Depuis quelques années, sous le nom de Buffalo London, la marque fait son retour dans les collections de maisons réputées. On a par exemple pu la voir avec des collaborations pour Opening Ceremony ou Junya Watanabe, la faute peut-être à l’engouement du public pour des chaussures impressionnantes, comme la Triple S de Balenciaga ou la Archlight de Louis Vuitton. Un fait qui s’explique autant par le retour des années 2000 qui sévit depuis maintenant quelque temps au sein des marques de luxe comme des plus abordables, autant que par la mainstreamisation de la culture sneakers. Si la mode a toujours eu tendance à regarder en arrière pour emprunter ici et là quelques codes vestimentaires, le mélange des différentes décennies – des années 1940 aux années 2000 – à une même période est un phénomène récent. Une fixette nostalgique qui prouve notre tendance à nous tourner vers le passé lorsque nous sommes pessimistes concernant le présent et l’avenir. Et les sirènes des différentes crises climatiques, sociales, sanitaires et économiques ne sont pas des plus rassurantes. Reprendre physiquement de la hauteur à l’aide d’une paire de chaussures montre à quel point nous sommes nombreux à avoir besoin de sortir un peu la tête de la morosité ambiante.
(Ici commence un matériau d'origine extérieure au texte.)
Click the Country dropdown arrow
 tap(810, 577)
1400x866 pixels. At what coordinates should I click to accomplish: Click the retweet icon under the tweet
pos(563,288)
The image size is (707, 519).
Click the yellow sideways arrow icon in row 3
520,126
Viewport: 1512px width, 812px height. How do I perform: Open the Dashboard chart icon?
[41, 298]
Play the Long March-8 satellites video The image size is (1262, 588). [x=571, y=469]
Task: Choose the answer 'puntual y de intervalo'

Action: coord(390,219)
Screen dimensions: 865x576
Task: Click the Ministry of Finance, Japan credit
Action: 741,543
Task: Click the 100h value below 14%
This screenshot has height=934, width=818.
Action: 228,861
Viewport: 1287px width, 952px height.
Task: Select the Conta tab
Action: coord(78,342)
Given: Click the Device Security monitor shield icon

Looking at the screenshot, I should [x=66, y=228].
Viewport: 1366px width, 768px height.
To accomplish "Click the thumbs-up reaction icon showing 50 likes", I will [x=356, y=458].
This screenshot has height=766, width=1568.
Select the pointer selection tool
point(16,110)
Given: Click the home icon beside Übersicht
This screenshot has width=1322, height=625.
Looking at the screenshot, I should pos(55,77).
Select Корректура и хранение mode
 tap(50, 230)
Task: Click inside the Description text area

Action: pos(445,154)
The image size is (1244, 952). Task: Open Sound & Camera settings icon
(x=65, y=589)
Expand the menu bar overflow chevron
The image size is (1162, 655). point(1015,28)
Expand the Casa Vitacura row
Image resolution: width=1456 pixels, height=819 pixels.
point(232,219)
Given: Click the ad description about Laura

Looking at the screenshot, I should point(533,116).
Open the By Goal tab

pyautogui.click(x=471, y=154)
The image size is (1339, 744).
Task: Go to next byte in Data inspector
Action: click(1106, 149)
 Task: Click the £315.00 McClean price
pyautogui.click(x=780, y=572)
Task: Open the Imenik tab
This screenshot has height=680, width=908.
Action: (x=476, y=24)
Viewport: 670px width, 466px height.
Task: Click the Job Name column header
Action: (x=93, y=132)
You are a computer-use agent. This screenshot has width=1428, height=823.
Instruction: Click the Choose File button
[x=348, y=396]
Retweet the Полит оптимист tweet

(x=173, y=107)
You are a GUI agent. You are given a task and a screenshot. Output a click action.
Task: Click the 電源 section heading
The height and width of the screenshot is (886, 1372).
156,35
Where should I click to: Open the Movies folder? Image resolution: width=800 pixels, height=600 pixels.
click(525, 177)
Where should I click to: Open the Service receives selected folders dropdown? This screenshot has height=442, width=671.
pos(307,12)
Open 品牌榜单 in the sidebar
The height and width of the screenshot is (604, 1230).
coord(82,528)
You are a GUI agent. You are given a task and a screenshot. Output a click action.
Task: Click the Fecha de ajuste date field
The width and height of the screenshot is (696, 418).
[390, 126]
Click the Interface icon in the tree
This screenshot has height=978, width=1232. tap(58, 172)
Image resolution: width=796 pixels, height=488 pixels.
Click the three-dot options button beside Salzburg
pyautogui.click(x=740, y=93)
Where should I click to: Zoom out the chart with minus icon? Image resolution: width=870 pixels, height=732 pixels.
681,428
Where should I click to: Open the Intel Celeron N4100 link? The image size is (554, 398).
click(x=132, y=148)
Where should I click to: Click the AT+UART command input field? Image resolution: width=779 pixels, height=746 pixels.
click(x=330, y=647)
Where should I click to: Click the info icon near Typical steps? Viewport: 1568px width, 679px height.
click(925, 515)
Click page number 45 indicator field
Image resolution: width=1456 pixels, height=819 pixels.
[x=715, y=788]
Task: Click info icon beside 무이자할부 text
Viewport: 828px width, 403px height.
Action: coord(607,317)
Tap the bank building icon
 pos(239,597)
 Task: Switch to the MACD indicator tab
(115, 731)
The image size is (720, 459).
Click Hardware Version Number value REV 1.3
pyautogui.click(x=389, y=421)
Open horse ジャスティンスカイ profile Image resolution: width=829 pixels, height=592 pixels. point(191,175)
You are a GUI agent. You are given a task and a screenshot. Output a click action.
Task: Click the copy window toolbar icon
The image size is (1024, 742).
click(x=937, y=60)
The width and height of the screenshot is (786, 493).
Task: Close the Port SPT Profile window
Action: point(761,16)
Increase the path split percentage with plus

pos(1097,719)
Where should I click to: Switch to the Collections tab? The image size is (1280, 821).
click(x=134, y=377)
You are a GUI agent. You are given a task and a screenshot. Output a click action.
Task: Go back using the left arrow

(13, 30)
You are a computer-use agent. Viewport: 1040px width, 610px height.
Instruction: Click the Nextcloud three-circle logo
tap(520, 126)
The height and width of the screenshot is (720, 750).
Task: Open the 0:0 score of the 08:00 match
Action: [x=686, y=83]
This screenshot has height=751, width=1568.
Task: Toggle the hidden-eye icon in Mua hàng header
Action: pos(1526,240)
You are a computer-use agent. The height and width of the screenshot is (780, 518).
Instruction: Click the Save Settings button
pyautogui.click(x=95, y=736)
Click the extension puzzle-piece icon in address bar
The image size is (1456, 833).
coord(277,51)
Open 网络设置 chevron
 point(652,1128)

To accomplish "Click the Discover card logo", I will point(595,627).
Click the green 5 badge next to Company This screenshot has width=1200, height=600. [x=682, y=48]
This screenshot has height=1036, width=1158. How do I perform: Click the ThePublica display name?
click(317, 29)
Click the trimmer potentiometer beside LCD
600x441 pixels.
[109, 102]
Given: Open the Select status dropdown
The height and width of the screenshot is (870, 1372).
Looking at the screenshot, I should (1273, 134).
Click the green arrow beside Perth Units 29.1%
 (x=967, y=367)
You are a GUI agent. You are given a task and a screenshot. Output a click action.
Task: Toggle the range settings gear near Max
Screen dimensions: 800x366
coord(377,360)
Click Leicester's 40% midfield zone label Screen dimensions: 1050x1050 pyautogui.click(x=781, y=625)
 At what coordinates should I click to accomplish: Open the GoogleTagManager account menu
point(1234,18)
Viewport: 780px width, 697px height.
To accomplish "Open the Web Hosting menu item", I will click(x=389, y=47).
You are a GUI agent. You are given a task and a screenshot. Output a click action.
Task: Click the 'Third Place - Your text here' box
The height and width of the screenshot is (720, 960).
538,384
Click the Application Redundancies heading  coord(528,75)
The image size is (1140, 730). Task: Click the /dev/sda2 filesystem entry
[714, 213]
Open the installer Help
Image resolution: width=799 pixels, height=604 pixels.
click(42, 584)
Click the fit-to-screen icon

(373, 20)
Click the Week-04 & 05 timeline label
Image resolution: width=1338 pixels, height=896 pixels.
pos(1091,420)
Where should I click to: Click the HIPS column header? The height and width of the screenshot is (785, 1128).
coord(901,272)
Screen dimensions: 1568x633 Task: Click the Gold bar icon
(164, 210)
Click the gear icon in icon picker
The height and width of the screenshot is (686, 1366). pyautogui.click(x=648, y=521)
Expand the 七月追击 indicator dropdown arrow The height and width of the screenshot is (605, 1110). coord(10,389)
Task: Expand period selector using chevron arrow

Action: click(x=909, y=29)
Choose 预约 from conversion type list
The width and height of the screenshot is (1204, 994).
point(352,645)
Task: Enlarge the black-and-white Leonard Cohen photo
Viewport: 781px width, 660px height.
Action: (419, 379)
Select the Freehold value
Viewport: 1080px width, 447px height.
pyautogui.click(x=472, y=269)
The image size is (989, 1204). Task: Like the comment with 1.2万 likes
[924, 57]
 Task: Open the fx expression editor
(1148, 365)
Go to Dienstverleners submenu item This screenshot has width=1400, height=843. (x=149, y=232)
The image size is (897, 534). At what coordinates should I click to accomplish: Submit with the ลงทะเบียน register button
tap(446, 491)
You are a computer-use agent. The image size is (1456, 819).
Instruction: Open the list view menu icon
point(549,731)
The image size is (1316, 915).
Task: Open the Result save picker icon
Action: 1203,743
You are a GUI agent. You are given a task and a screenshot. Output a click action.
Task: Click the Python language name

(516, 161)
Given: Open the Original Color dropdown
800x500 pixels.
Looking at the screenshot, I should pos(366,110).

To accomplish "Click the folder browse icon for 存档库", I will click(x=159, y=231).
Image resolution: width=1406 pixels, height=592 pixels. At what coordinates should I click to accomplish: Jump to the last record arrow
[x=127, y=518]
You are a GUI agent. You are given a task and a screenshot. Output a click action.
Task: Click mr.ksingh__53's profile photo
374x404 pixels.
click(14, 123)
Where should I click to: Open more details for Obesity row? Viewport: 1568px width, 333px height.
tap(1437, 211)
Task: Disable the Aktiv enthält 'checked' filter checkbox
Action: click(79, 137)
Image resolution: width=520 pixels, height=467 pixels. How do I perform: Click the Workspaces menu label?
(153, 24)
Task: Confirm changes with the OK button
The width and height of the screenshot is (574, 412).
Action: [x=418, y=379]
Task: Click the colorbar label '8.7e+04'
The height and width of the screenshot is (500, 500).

« C’est la madeleine de Proust des Millenials. La Buffalo est leur premier souvenir mode. En plus, elle s’inscrit dans une culture teuf qui revient un peu partout, notamment en France. Il faut donc des chaussures pour pouvoir danser de façon pratique tout en jouant avec des codes de féminité qui s’opposent au puritanisme bourgeois des petites chaussures à talons pour entrer en boîte qui sévissait depuis dix ans », analyse Alice Pfeiffer. Antoinette Love : « Toute la culture eurodance est de retour. À Paris, il y a par exemple la soirée La Darude tous les mois. Les gens y viennent habillés en Buffalo avec des lunettes techniques et des baggy à poches. Mais ce qui est dommage, c’est qu’on voit que c’est leur déguisement du dimanche et qu’en vrai, ils ne s’habillent pas comme ça ».
Si les contre-cultures n’ont désormais de « contre » que le nom, difficile de ne pas remarquer que la Buffalo tend à faire son apparition dans les moments où nous sommes en quête d’un futur, d’une alternative à la morosité ambiante. « Les années 2000 nous ont saucissonnés entre le tournant futuriste du millénaire et le krach de 2008 qui est venu clore une période de débâcle et de débauche, de démocratisation de luxe et de tendances », renchérit Alice Pfeiffer. Une explosion du monde capitaliste et de ses promesses qu’on entend noyer dans les musiques, les deux pieds fermement ancrés au sol.